[Short problem] Reproduce every item below word for word, keeping the lines in their original order.

[Data in this exercise]

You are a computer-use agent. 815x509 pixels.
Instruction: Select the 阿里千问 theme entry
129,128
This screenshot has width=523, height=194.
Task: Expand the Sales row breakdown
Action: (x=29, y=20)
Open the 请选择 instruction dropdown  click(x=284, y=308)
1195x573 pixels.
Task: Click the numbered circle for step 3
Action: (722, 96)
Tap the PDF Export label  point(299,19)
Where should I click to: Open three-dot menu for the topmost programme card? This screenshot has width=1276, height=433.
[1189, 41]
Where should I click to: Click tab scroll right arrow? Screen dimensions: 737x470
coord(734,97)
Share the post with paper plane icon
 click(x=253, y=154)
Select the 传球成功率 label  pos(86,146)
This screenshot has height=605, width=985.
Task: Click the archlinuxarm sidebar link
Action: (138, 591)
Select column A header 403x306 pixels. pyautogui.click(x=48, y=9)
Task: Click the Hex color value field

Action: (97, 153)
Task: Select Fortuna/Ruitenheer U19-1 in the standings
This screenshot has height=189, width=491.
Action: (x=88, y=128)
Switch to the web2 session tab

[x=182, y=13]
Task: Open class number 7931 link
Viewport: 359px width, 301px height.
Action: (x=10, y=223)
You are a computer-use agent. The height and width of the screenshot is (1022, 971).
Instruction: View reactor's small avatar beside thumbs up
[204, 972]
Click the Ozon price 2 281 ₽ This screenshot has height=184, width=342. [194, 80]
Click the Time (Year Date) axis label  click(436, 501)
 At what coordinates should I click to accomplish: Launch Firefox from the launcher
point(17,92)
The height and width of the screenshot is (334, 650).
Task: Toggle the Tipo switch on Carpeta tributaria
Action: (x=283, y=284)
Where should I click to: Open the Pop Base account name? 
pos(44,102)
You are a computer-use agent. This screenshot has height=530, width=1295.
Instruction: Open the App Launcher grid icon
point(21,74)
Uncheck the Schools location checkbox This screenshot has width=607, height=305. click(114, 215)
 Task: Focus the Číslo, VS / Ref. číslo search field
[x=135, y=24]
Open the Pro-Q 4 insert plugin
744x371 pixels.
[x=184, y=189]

[Exercise output]
You are a computer-use agent. 815x509 pixels.
Instruction: Select the 阿里千问 theme entry
129,128
This screenshot has width=523, height=194.
Task: Expand the Sales row breakdown
Action: (x=29, y=20)
Open the 请选择 instruction dropdown  click(x=284, y=308)
1195x573 pixels.
Task: Click the numbered circle for step 3
Action: (722, 96)
Tap the PDF Export label  point(299,19)
Where should I click to: Open three-dot menu for the topmost programme card? This screenshot has width=1276, height=433.
[1189, 41]
Where should I click to: Click tab scroll right arrow? Screen dimensions: 737x470
coord(734,97)
Share the post with paper plane icon
 click(x=253, y=154)
Select the 传球成功率 label  pos(86,146)
This screenshot has height=605, width=985.
Task: Click the archlinuxarm sidebar link
Action: (138, 591)
Select column A header 403x306 pixels. pyautogui.click(x=48, y=9)
Task: Click the Hex color value field

Action: (97, 153)
Task: Select Fortuna/Ruitenheer U19-1 in the standings
This screenshot has height=189, width=491.
Action: (x=88, y=128)
Switch to the web2 session tab

[x=182, y=13]
Task: Open class number 7931 link
Viewport: 359px width, 301px height.
Action: (x=10, y=223)
You are a computer-use agent. The height and width of the screenshot is (1022, 971).
Instruction: View reactor's small avatar beside thumbs up
[204, 972]
Click the Ozon price 2 281 ₽ This screenshot has height=184, width=342. [194, 80]
Click the Time (Year Date) axis label  click(436, 501)
 At what coordinates should I click to accomplish: Launch Firefox from the launcher
point(17,92)
The height and width of the screenshot is (334, 650).
Task: Toggle the Tipo switch on Carpeta tributaria
Action: (x=283, y=284)
Where should I click to: Open the Pop Base account name? 
pos(44,102)
You are a computer-use agent. This screenshot has height=530, width=1295.
Instruction: Open the App Launcher grid icon
point(21,74)
Uncheck the Schools location checkbox This screenshot has width=607, height=305. click(114, 215)
 Task: Focus the Číslo, VS / Ref. číslo search field
[x=135, y=24]
Open the Pro-Q 4 insert plugin
744x371 pixels.
[x=184, y=189]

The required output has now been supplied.